- Task item -
Make an exact copy of the lines from the one holding "Task: Click the brain-shaped" through the last line of the material, and output nothing else.

──────

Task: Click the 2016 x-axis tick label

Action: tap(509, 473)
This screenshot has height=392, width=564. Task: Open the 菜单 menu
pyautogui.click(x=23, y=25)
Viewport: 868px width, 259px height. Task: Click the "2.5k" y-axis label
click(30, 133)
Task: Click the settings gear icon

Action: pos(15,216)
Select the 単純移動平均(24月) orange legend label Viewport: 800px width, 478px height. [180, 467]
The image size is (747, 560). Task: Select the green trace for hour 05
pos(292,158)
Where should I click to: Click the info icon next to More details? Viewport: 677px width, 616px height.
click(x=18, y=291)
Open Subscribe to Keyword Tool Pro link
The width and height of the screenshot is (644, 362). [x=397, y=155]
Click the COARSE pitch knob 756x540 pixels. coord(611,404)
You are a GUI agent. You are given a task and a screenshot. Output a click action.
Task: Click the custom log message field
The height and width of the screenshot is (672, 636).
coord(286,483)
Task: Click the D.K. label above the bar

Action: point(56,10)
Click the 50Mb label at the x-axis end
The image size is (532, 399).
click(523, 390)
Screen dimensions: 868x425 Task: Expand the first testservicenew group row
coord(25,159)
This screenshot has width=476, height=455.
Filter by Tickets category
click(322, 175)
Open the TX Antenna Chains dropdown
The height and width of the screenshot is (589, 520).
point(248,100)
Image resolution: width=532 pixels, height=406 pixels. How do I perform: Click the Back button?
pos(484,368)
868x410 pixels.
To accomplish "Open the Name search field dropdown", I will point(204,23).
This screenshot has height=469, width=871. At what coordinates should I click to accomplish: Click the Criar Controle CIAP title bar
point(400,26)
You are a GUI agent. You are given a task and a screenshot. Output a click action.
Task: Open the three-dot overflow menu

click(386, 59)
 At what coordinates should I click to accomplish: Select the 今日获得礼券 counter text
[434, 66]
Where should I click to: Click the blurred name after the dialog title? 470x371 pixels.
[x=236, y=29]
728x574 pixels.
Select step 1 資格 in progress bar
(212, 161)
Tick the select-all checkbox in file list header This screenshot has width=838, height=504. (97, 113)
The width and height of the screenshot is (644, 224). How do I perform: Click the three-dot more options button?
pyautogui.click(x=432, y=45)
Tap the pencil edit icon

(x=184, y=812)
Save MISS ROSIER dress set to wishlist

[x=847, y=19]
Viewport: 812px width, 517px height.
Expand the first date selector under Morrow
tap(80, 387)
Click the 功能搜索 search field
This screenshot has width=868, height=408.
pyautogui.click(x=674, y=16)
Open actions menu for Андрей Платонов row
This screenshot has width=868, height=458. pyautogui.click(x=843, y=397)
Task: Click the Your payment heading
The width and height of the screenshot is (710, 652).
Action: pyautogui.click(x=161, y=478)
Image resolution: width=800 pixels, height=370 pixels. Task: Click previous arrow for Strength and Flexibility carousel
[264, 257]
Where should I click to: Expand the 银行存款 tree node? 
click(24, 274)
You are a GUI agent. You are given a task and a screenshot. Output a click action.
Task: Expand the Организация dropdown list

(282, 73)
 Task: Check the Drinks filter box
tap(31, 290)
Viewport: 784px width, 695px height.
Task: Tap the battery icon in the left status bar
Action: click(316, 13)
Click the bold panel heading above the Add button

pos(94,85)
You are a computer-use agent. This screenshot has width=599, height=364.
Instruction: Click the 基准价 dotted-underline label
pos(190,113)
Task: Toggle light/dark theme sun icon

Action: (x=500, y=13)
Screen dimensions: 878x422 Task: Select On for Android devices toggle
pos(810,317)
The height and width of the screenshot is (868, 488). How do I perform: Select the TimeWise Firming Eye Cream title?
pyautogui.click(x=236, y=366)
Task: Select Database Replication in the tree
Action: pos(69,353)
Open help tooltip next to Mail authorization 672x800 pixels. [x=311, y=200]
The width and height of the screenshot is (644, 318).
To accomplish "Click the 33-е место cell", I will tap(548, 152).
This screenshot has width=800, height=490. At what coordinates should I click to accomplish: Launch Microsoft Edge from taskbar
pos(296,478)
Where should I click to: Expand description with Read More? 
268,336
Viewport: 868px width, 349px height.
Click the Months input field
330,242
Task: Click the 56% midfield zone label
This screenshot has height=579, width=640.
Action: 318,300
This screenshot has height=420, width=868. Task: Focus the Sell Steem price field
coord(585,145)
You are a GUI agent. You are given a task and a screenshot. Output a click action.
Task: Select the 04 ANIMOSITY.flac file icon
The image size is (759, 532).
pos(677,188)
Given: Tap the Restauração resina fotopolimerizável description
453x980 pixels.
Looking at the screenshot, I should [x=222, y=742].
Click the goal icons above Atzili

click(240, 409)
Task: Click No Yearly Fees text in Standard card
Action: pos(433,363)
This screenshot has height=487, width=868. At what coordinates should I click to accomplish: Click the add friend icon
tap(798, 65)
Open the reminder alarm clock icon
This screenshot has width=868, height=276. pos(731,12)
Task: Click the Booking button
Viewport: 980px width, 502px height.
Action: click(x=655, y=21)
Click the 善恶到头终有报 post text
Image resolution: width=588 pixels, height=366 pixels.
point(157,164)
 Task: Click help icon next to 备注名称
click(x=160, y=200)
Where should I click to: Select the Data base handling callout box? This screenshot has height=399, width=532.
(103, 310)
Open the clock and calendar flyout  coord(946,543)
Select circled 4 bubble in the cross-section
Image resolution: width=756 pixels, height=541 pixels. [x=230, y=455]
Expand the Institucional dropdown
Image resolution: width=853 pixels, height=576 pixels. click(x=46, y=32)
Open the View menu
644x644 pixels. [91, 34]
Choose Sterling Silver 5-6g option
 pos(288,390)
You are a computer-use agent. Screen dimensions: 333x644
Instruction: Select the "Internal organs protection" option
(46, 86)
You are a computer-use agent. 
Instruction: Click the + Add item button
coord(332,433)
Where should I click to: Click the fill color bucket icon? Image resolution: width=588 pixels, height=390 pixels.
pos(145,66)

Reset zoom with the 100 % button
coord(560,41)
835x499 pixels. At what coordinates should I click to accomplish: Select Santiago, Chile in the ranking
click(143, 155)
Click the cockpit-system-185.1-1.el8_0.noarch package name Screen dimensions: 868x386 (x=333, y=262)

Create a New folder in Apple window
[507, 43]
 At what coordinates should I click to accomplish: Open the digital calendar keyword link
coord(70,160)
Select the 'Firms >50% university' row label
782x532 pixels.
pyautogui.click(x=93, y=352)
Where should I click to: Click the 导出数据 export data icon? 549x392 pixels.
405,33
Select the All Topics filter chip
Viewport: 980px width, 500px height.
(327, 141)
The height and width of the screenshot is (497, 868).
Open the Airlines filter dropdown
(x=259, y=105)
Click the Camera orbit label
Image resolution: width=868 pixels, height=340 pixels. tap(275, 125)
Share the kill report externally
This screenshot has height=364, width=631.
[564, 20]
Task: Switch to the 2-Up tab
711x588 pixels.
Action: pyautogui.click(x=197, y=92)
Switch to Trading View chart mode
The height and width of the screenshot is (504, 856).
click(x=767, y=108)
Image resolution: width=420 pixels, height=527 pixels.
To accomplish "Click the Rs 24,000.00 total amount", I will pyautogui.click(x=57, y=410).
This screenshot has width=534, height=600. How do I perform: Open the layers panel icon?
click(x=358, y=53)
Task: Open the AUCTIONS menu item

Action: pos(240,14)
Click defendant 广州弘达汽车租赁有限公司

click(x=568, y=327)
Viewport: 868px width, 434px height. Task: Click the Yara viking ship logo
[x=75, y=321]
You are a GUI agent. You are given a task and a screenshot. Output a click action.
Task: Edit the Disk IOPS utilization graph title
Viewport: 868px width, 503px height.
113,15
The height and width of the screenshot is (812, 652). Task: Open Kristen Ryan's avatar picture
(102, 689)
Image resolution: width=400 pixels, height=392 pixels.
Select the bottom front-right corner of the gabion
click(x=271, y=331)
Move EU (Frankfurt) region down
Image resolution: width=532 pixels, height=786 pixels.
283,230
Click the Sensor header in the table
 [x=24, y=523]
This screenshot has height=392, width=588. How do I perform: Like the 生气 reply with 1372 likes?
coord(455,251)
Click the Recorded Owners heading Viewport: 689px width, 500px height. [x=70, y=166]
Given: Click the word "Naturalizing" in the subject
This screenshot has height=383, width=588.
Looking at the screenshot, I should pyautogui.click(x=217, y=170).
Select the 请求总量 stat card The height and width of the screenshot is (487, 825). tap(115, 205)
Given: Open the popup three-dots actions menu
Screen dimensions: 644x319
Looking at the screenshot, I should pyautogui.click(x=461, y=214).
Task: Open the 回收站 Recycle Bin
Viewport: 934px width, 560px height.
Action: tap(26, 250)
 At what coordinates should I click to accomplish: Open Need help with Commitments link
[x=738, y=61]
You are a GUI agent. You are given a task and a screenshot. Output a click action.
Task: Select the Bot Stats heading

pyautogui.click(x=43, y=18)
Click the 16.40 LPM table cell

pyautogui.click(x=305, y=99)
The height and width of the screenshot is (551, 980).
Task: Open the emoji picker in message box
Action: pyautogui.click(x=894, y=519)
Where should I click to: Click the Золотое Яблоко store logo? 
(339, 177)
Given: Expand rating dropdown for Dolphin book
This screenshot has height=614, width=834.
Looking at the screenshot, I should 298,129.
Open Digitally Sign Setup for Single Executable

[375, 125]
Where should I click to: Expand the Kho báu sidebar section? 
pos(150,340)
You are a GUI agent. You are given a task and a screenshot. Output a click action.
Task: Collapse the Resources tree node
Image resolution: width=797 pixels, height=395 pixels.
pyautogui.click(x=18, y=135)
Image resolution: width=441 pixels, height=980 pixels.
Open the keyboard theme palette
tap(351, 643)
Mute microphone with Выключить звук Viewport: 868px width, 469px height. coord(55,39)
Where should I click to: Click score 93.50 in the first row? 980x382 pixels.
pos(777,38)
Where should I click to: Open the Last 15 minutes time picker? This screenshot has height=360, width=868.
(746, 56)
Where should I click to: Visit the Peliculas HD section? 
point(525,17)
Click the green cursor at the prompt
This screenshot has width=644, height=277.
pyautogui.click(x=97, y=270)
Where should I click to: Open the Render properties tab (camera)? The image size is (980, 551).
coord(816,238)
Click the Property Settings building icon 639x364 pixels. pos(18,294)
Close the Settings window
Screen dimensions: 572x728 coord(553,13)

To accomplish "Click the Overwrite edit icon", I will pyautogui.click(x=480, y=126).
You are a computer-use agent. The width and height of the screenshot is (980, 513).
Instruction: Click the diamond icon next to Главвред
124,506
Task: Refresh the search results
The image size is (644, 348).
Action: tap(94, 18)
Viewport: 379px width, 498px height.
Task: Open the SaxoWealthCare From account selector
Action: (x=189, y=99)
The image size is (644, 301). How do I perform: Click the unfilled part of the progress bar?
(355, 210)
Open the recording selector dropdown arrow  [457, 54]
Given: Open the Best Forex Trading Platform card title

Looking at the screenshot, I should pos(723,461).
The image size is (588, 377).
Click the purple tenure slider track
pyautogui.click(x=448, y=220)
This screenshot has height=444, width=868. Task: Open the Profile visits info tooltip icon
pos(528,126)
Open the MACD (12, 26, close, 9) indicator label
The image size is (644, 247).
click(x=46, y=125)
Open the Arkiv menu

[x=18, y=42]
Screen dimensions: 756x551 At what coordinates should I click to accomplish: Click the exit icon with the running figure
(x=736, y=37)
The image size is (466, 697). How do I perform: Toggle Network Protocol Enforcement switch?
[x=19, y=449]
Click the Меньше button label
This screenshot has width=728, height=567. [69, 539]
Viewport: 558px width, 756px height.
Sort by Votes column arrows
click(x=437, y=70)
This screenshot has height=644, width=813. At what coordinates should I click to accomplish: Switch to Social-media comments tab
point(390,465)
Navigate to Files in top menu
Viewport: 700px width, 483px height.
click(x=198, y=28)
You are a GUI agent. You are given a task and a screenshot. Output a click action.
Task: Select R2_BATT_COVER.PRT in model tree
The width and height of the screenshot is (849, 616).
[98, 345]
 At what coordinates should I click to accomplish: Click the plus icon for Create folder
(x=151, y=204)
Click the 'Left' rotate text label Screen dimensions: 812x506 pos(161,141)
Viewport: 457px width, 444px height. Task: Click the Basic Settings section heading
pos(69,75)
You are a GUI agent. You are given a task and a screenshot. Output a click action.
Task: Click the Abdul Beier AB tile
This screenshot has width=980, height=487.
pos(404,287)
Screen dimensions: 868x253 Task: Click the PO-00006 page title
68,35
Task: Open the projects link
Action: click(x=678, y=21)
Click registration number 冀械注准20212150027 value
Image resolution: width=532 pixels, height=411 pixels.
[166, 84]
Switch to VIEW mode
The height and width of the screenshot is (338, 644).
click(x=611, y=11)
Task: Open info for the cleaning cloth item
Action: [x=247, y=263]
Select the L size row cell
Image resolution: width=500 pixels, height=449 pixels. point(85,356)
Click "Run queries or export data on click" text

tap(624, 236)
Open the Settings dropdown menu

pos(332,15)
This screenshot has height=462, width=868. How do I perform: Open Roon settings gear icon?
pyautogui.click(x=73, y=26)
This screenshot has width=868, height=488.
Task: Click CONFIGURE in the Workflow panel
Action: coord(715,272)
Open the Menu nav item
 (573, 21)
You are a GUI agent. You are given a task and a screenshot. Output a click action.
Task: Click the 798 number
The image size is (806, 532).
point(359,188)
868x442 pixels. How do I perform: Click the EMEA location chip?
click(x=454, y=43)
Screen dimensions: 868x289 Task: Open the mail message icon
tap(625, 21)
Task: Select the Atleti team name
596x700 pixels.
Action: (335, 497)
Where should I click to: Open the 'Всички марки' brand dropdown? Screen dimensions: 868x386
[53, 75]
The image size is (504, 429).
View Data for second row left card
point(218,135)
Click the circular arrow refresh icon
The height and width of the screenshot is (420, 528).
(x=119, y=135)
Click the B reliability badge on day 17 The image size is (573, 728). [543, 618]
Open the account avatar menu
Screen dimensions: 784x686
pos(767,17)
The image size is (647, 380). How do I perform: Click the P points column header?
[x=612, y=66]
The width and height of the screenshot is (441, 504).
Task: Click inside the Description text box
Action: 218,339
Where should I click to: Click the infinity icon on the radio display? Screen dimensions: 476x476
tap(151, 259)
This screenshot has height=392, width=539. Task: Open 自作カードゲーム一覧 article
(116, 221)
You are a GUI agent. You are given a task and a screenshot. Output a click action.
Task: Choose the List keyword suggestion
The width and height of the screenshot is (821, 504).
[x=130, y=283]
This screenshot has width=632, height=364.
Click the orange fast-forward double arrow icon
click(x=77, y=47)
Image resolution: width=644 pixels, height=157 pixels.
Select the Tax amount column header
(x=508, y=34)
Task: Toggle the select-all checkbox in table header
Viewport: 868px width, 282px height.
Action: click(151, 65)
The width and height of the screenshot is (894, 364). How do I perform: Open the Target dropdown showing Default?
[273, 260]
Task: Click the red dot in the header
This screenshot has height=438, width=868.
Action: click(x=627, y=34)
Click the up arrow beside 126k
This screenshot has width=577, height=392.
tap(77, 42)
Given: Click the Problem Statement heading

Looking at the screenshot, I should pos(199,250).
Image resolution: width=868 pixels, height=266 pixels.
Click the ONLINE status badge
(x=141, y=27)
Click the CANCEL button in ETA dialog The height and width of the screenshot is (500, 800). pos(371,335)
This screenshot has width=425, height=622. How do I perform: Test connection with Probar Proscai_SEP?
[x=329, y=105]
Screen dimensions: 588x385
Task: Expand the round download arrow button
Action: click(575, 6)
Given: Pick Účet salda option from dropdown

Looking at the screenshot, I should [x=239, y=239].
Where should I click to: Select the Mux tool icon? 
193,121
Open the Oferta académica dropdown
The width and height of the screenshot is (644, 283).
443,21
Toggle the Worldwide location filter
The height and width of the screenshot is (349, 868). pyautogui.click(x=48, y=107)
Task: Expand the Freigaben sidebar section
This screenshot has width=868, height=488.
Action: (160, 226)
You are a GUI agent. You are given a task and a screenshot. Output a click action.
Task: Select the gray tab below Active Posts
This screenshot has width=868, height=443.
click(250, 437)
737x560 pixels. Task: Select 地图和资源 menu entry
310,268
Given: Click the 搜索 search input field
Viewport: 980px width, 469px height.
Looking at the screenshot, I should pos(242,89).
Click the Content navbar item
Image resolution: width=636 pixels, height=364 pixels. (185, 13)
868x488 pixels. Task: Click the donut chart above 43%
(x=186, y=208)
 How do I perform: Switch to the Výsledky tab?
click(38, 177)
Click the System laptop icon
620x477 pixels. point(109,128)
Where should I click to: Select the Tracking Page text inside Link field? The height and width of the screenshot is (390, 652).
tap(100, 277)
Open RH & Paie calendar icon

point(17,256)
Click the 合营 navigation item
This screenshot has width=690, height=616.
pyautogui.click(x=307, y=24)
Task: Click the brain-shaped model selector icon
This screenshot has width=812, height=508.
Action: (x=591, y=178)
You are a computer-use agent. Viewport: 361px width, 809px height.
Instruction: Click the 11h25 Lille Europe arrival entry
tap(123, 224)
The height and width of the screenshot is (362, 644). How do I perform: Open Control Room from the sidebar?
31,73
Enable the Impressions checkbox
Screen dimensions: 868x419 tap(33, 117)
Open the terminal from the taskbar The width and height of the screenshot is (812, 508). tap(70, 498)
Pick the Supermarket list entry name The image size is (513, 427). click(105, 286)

──────

- Response for this exercise -
Task: Click the brain-shaped model selector icon
This screenshot has width=812, height=508.
Action: (x=591, y=178)
You are a computer-use agent. Viewport: 361px width, 809px height.
Instruction: Click the 11h25 Lille Europe arrival entry
tap(123, 224)
The height and width of the screenshot is (362, 644). How do I perform: Open Control Room from the sidebar?
31,73
Enable the Impressions checkbox
Screen dimensions: 868x419 tap(33, 117)
Open the terminal from the taskbar The width and height of the screenshot is (812, 508). tap(70, 498)
Pick the Supermarket list entry name The image size is (513, 427). click(105, 286)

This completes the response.